| DAFTAR TUGAS |
a) Cetak persis bagian teks tentang Taman Firdaus yang dibuka dengan kata-kata berisi "Apakah Taman Firdaus" dan ditutup dengan "baik dan jahat?".
b) Berikan lanjutan teks tentang Taman Firdaus, dimulai sesudah kalimat terakhir yang tertera.

-------- KUTIPAN PILIHAN --------

Apakah Taman Firdaus itu benar-benar ada? Seandainya manusia pertama tidak jatuh ke dalam dosa, apakah wanita tidak akan mengalami sakit bersalin dan ular tidak akan merayap di bumi? Apa artinya makan buah pohon pengetahuan yang baik dan jahat?
Markus Yung, Jakarta
Pertama, kisah penciptaan dan kejatuhan manusia ke dalam dosa tidak boleh ditafsirkan sebagai laporan sejarah, tetapi harus ditafsirkan sebagai kesaksian iman dari penulis suci dalam bimbingan ilahi. Bahasa simbolis dalam kisah ini perlu ditafsirkan secara hati-hati dalam terang Perjanjian Baru dan tradisi otentik (KGK 375).(bdk. HIDUP no 31, 3 Agustus 2008 dan no 39, 25 September 2011).
Kedua, kata “Eden” secara harafiah berarti “padang belantara”. Bunyi yang sama tapi beda tekanan dari kata “Eden” berarti kenikmatan, kemakmuran.
Arti kedua inilah yang dimaksud penulis untuk mengungkapkan keindahan, kebahagiaan, dan kemakmuran taman itu. Kata itu kemudian diterjemahkan ke dalam bahasa Yunani (paradeisos) dan menjadi paradise (Ing), Firdaus (Ind).

-------- BAGIAN DATA --------

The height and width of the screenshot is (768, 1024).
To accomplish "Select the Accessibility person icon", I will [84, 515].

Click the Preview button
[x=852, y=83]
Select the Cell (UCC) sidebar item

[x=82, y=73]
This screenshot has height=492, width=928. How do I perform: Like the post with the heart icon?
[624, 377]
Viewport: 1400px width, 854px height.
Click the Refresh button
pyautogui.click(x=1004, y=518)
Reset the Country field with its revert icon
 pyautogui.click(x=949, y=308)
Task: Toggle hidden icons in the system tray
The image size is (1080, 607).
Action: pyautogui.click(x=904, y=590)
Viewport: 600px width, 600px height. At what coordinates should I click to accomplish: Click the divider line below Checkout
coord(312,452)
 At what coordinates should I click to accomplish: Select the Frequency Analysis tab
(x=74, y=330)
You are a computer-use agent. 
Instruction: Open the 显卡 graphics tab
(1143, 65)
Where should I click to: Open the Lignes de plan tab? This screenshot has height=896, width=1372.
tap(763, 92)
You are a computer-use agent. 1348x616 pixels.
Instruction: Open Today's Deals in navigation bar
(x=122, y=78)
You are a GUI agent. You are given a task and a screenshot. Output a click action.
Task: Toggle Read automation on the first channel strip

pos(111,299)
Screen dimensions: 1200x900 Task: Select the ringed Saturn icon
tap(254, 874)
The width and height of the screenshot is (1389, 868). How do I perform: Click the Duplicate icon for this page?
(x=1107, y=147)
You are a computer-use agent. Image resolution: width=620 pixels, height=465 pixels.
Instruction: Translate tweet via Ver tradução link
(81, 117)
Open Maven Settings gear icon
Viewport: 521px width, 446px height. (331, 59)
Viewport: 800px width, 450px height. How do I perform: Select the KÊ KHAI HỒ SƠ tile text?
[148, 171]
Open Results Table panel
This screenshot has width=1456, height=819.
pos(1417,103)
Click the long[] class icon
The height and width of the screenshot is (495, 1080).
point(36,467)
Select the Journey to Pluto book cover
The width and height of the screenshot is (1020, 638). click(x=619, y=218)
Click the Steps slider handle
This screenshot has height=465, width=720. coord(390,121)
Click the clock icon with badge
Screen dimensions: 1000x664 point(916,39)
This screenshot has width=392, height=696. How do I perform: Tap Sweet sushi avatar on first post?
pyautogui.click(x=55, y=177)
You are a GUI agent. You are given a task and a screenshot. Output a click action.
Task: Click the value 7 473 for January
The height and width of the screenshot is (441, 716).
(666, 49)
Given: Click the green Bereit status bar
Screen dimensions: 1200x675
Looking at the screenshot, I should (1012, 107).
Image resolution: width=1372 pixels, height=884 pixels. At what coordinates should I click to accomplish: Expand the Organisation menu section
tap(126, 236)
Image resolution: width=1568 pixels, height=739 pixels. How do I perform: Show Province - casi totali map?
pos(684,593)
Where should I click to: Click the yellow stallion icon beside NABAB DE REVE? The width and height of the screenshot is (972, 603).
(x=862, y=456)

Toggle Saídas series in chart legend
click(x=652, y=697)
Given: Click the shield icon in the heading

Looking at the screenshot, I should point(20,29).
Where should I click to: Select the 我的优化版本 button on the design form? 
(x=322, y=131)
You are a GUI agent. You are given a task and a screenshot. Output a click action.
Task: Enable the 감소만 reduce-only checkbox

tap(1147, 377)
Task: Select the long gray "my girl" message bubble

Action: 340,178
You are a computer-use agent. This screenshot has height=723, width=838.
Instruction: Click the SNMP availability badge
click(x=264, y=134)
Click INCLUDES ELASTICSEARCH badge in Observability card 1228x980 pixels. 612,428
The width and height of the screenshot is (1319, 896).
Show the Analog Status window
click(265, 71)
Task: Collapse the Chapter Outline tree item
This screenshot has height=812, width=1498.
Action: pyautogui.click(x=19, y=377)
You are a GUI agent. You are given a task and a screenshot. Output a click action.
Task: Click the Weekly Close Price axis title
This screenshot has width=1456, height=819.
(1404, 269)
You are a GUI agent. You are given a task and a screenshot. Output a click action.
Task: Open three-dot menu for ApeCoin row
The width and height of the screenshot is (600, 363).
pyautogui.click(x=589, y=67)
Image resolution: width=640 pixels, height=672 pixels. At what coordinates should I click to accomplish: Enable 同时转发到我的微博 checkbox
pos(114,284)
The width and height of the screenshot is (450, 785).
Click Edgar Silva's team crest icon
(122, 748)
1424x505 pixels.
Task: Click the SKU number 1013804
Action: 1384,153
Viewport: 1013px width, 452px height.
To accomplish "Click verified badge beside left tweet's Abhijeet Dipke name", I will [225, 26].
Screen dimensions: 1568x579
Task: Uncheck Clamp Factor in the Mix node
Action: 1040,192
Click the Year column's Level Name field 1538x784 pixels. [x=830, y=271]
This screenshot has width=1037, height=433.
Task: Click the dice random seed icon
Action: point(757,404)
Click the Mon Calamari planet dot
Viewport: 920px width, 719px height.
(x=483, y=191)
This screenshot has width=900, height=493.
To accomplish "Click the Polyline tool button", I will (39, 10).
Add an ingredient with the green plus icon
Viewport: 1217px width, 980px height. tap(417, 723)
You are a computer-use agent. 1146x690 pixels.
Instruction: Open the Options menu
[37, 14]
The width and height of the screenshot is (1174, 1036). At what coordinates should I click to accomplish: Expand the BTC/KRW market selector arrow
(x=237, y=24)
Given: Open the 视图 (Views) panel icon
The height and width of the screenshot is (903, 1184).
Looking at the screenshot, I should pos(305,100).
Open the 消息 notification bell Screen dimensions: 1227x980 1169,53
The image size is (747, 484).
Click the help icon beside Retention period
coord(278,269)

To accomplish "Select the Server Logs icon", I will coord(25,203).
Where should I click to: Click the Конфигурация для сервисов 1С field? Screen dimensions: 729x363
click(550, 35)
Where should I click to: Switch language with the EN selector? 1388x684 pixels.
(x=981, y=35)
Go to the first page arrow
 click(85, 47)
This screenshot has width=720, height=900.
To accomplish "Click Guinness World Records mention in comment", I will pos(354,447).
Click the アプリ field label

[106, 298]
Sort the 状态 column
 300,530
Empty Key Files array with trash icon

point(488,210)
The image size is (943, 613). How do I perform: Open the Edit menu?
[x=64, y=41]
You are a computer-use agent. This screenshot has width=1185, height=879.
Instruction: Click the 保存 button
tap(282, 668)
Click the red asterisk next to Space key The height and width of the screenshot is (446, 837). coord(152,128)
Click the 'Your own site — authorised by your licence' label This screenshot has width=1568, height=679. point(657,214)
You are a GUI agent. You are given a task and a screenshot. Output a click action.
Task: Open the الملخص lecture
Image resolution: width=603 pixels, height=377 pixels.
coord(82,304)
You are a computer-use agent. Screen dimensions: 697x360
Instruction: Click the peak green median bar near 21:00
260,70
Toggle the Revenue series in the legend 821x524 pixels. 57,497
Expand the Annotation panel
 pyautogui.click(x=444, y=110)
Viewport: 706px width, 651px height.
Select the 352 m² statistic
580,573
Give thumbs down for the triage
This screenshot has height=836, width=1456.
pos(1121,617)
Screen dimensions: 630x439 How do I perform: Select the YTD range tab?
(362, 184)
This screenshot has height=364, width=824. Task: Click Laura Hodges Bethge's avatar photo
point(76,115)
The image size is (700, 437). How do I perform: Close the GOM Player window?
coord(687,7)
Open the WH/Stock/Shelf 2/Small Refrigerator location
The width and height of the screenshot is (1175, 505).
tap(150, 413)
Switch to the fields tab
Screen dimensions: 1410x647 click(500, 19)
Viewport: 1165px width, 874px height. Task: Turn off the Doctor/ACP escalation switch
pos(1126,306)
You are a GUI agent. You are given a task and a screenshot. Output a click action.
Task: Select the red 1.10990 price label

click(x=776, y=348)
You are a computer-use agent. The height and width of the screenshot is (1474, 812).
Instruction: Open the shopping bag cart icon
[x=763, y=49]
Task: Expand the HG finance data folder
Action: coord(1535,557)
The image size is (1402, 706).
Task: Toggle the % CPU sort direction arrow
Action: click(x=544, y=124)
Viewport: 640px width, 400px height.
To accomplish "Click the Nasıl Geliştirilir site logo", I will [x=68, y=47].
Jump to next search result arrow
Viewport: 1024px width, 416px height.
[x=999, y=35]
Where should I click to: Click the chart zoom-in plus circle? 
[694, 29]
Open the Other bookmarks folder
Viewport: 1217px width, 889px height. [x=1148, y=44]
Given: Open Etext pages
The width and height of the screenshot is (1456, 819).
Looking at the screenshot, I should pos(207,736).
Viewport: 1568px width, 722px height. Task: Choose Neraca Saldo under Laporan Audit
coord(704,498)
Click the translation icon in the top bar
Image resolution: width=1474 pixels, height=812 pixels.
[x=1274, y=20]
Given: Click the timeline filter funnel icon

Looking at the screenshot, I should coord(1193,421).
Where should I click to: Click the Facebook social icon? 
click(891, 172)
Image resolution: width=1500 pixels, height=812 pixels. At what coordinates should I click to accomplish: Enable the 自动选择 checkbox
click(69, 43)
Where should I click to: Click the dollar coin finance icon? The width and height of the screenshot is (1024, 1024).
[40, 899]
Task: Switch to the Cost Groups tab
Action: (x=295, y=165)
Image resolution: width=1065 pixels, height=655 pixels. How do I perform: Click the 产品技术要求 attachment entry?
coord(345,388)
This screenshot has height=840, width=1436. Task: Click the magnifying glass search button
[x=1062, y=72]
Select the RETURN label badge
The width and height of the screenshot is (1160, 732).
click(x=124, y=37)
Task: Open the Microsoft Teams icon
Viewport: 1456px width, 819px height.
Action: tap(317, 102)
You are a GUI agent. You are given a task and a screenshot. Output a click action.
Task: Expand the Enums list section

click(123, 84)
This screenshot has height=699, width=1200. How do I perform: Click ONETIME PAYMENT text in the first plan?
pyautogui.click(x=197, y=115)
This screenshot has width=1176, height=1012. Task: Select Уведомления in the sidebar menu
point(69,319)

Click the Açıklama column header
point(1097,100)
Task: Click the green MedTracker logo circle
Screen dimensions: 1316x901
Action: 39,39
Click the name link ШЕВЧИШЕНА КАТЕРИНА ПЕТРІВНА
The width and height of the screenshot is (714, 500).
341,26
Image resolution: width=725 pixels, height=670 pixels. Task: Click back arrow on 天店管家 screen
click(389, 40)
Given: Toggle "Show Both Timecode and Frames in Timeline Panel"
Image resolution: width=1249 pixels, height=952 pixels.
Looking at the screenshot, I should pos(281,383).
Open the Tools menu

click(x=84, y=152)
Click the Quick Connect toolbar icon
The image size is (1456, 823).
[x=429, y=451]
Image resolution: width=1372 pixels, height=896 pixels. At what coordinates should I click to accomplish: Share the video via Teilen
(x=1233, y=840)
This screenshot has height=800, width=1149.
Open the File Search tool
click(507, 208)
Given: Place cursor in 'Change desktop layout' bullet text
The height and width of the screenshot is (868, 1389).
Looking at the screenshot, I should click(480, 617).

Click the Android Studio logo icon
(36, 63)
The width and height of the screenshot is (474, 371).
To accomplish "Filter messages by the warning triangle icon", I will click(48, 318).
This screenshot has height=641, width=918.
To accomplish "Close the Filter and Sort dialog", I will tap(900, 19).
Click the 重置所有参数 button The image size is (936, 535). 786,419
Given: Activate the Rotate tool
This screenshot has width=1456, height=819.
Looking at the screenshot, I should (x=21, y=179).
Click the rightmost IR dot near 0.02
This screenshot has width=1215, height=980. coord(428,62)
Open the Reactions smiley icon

--------

| HASIL TUGAS |
a)
Apakah Taman Firdaus itu benar-benar ada? Seandainya manusia pertama tidak jatuh ke dalam dosa, apakah wanita tidak akan mengalami sakit bersalin dan ular tidak akan merayap di bumi? Apa artinya makan buah pohon pengetahuan yang baik dan jahat?

b)
Taman Eden adalah gambaran penulis suci tentang keadaan ideal yang diciptakan Allah sebelum manusia berdosa. Keadaan bahagia dan sejahtera ini hilang dan berubah secara drastis akibat dosa manusia pertama. Keadaan di Taman Firdaus (Kej 2:4-25) merupakan kebalikan dari keadaan konkrit manusia sesudah jatuh ke dalam dosa (Kej 3:4-24). Melalui kisah tentang Taman Firdaus ini, Allah mewahyukan ajaran iman bahwa keadaan manusia sekarang ini bukanlah keadaan yang dikehendaki oleh dan berasal dari Allah,
tetapi adalah akibat dari dosa manusia pertama. Keadaan yang memprihatinkan ini adalah keadaan sementara sebagai hukuman dari dosa manusia. Kejelekan dan keburukan ini tidak berasal dari Allah. Kisah Taman Firdaus hendak membangkitkan kerinduan akan keadaan manusia yang bebas dari dosa dan hidup bahagia dan sejahtera bersama Allah.
Ketiga, lukisan rinci tentang keadaan setelah manusia jatuh ke dalam dosa, bertujuan menunjukkan kerusakan-kerusakan yang terjadi karena dosa. Kerusakan itu bisa dibedakan menjadi empat bidang relasi manusia.
- relasi kasih dengan Allah yang menyejukkan rusak menjadi relasi yang menakutkan: “Ketika aku mendengar, bahwa Engkau ada di taman itu, aku menjadi takut...” (Kej 3:10). Kehadiran Allah menakutkan karena manusia takut akan hukuman-Nya.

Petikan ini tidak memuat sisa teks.